January 10, 2008
Taking Tabletop Seriously: Second Person part 1
While in game studies we often reference tabletop role-playing games — especially Dungeons & Dragons — there are few academic press publications that take them seriously, and much of the discussion situates tabletop games as computer game incunabula. Pat Harrigan and I decided to take a different approach with Second Person, inviting a range of RPG practitioners and theorists to look carefully at tabletop structures, experiences, and histories, with or without reference to their digital counterparts.
We’re very happy with the results — and now I’m happy to announce that these essays are becoming part of the First Person thread on electronic book review. This not only makes them publicly available, but also brings them into ebr’s network of ripostes, glosses, enfoldings, and so on. We’ll be adding the essays to ebr over time, this is only the first release, and I’m excited to see that a couple thought-provoking ripostes are already present.
This release begins with our overall Second Person introduction and an introduction to round one of Tabletop Systems. There are also three full-length essays:
- “Games, Storytelling, and Breaking the String” by Greg Costikyan. This essay revisits his his widely-cited formulation from 2000 (“A story is linear. . . . A game is non-linear”) and comes up with a new formulation (“since a game is a system of constraints, and since if we want a story to emerge from a game we must constrain it in such a way that it does, it is not a priori impossible to imagine constructing a set of constraints that both produces a story and also fosters interesting gameplay”). He draws on examples from tabletop games, computer games, literary novels, and more.
- “From the Basement to the Basic Set: The Early Years of Dungeons & Dragons“ by Erik Mona. The first RPG, and still the most popular, Dungeons & Dragons has an early history that many find puzzling. This essay clears up the confusion, while also pointing out that most RPG gamers’ “understanding of ‘what happens’ in a role-playing game is therefore shaped by how D&D explains these concepts. An analysis of how D&D’s manuals have explained the duties and roles of players throughout the game’s many printings therefore offers a glimpse at the evolution of the role-playing form itself.”
- “Narrative Structure and Creative Tension in Call of Cthulhu“ by Kenneth Hite. Another early RPG, Call of Cthulhu not only remains popular today but continues to support the publication of a rather large selection of adventures. This essay takes a close look both at the structures of the adventures and at the language used to describe the roles played in adventuring over CoC’s decades-long publishing history, connecting them with narrative forms used by Lovecraft, commercial necessity, authorial innovation, and the conservatism of youth.

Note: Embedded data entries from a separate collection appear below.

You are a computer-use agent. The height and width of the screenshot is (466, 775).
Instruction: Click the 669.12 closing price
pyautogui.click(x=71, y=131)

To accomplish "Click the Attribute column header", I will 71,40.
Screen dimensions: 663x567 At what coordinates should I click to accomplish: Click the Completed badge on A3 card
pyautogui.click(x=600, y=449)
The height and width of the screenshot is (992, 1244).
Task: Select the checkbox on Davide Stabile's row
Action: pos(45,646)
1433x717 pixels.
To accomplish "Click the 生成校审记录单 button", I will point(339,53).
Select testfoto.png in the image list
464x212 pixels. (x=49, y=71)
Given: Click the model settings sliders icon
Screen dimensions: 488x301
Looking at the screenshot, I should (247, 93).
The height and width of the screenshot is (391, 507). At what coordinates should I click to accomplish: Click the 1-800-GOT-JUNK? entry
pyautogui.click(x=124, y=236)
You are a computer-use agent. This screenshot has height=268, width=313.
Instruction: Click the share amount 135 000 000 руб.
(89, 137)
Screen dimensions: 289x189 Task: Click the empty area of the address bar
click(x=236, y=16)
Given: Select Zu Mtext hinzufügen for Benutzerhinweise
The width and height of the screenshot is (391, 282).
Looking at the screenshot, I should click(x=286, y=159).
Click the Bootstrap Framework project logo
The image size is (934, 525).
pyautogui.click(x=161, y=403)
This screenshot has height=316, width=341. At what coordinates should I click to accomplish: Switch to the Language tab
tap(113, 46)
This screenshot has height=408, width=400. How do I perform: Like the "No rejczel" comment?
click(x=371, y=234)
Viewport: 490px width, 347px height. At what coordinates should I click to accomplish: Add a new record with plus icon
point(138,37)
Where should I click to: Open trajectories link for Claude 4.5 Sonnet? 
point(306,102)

Next are three shorter contributions outlining specific aspects of innovative RPG publications:
- “On Character Creation in Everway“ by Jonathan Tweet, discussing his innovative free-form, card-based character creation method.
- “On ‘The Haunted House'” by Keith Herber, discussing the wide range of elements from horror fiction combined in a scenario that threatens to drive CoC investigators into madness.
- “My Life with Master: The Architecture of Protagonism” by Paul Czege, describing his RPG’s alternative to traditional approaches, which “fail consistently as engines of story creation from their relentless doubting of the protagonism of the player characters.”
Finally, the two ripostes are “Playing with the Mythos” by Van Leavenworth and “Limiting the Creative Agenda: Restrictive Assumptions In Chaosium’s Call of Cthulhu“ by David Alger. The first of these is a response to Hite’s essay, arguing that “character and open-ended play styles have been made insignificant in CoC because they are secondary to the importance of the [Lovecraft] Mythos.” The second, responding to Herber’s contribution, argues that “Cthulhu is more gamist [rather than simulationist or narrativist] than it needs to be (or indeed wants to be) and The Haunted House scenario falls into the same trap.”